▸ Exercise brief: Transcribe each entry so that it matches the original exactly.
◇ ◇ ◇ ◇
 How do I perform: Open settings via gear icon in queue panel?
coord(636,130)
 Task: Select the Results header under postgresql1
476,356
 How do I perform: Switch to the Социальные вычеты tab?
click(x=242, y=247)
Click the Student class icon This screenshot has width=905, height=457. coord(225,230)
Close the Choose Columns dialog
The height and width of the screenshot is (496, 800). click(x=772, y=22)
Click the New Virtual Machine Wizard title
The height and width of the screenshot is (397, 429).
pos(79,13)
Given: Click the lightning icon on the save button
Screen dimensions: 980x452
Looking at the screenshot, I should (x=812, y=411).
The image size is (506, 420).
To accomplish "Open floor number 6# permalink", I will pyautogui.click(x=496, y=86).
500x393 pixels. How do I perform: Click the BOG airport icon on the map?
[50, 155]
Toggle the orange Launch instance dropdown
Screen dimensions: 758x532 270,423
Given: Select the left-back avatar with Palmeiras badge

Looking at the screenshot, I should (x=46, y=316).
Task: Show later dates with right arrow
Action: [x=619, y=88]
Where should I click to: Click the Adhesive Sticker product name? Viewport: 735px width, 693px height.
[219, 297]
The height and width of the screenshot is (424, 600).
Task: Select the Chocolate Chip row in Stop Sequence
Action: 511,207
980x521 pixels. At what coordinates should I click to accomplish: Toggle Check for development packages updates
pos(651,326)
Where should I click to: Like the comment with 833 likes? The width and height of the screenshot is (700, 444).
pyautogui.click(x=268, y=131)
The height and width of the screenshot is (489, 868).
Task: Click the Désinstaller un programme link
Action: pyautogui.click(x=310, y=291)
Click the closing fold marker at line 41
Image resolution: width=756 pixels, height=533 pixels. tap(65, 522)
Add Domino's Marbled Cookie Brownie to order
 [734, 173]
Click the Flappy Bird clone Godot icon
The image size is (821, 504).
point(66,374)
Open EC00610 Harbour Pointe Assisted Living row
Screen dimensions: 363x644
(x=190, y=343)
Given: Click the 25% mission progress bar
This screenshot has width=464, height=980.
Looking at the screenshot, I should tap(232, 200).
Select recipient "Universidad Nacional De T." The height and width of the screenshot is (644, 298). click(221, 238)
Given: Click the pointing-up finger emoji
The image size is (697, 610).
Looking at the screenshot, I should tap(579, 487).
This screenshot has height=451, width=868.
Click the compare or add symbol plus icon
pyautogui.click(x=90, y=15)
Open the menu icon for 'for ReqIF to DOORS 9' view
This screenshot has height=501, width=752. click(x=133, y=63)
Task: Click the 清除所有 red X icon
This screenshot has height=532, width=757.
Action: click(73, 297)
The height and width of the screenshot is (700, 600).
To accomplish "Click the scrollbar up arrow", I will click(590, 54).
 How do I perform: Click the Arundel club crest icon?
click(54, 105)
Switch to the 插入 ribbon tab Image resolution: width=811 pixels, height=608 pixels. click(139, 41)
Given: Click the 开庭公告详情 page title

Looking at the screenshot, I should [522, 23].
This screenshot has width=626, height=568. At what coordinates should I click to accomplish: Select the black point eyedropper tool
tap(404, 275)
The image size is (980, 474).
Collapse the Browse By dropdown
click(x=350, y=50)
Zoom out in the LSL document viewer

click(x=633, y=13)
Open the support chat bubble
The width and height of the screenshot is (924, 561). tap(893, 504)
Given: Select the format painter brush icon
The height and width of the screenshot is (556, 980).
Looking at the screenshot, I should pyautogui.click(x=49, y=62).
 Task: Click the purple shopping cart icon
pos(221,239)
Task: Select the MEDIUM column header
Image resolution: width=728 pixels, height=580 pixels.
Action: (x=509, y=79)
◇ ◇ ◇ ◇
▸ Solution:
 How do I perform: Open settings via gear icon in queue panel?
coord(636,130)
 Task: Select the Results header under postgresql1
476,356
 How do I perform: Switch to the Социальные вычеты tab?
click(x=242, y=247)
Click the Student class icon This screenshot has width=905, height=457. coord(225,230)
Close the Choose Columns dialog
The height and width of the screenshot is (496, 800). click(x=772, y=22)
Click the New Virtual Machine Wizard title
The height and width of the screenshot is (397, 429).
pos(79,13)
Given: Click the lightning icon on the save button
Screen dimensions: 980x452
Looking at the screenshot, I should (x=812, y=411).
The image size is (506, 420).
To accomplish "Open floor number 6# permalink", I will pyautogui.click(x=496, y=86).
500x393 pixels. How do I perform: Click the BOG airport icon on the map?
[50, 155]
Toggle the orange Launch instance dropdown
Screen dimensions: 758x532 270,423
Given: Select the left-back avatar with Palmeiras badge

Looking at the screenshot, I should (x=46, y=316).
Task: Show later dates with right arrow
Action: [x=619, y=88]
Where should I click to: Click the Adhesive Sticker product name? Viewport: 735px width, 693px height.
[219, 297]
The height and width of the screenshot is (424, 600).
Task: Select the Chocolate Chip row in Stop Sequence
Action: 511,207
980x521 pixels. At what coordinates should I click to accomplish: Toggle Check for development packages updates
pos(651,326)
Where should I click to: Like the comment with 833 likes? The width and height of the screenshot is (700, 444).
pyautogui.click(x=268, y=131)
The height and width of the screenshot is (489, 868).
Task: Click the Désinstaller un programme link
Action: pyautogui.click(x=310, y=291)
Click the closing fold marker at line 41
Image resolution: width=756 pixels, height=533 pixels. tap(65, 522)
Add Domino's Marbled Cookie Brownie to order
 [734, 173]
Click the Flappy Bird clone Godot icon
The image size is (821, 504).
point(66,374)
Open EC00610 Harbour Pointe Assisted Living row
Screen dimensions: 363x644
(x=190, y=343)
Given: Click the 25% mission progress bar
This screenshot has width=464, height=980.
Looking at the screenshot, I should tap(232, 200).
Select recipient "Universidad Nacional De T." The height and width of the screenshot is (644, 298). click(221, 238)
Given: Click the pointing-up finger emoji
The image size is (697, 610).
Looking at the screenshot, I should tap(579, 487).
This screenshot has height=451, width=868.
Click the compare or add symbol plus icon
pyautogui.click(x=90, y=15)
Open the menu icon for 'for ReqIF to DOORS 9' view
This screenshot has height=501, width=752. click(x=133, y=63)
Task: Click the 清除所有 red X icon
This screenshot has height=532, width=757.
Action: click(73, 297)
The height and width of the screenshot is (700, 600).
To accomplish "Click the scrollbar up arrow", I will click(590, 54).
 How do I perform: Click the Arundel club crest icon?
click(54, 105)
Switch to the 插入 ribbon tab Image resolution: width=811 pixels, height=608 pixels. click(139, 41)
Given: Click the 开庭公告详情 page title

Looking at the screenshot, I should [522, 23].
This screenshot has width=626, height=568. At what coordinates should I click to accomplish: Select the black point eyedropper tool
tap(404, 275)
The image size is (980, 474).
Collapse the Browse By dropdown
click(x=350, y=50)
Zoom out in the LSL document viewer

click(x=633, y=13)
Open the support chat bubble
The width and height of the screenshot is (924, 561). tap(893, 504)
Given: Select the format painter brush icon
The height and width of the screenshot is (556, 980).
Looking at the screenshot, I should pyautogui.click(x=49, y=62).
 Task: Click the purple shopping cart icon
pos(221,239)
Task: Select the MEDIUM column header
Image resolution: width=728 pixels, height=580 pixels.
Action: (x=509, y=79)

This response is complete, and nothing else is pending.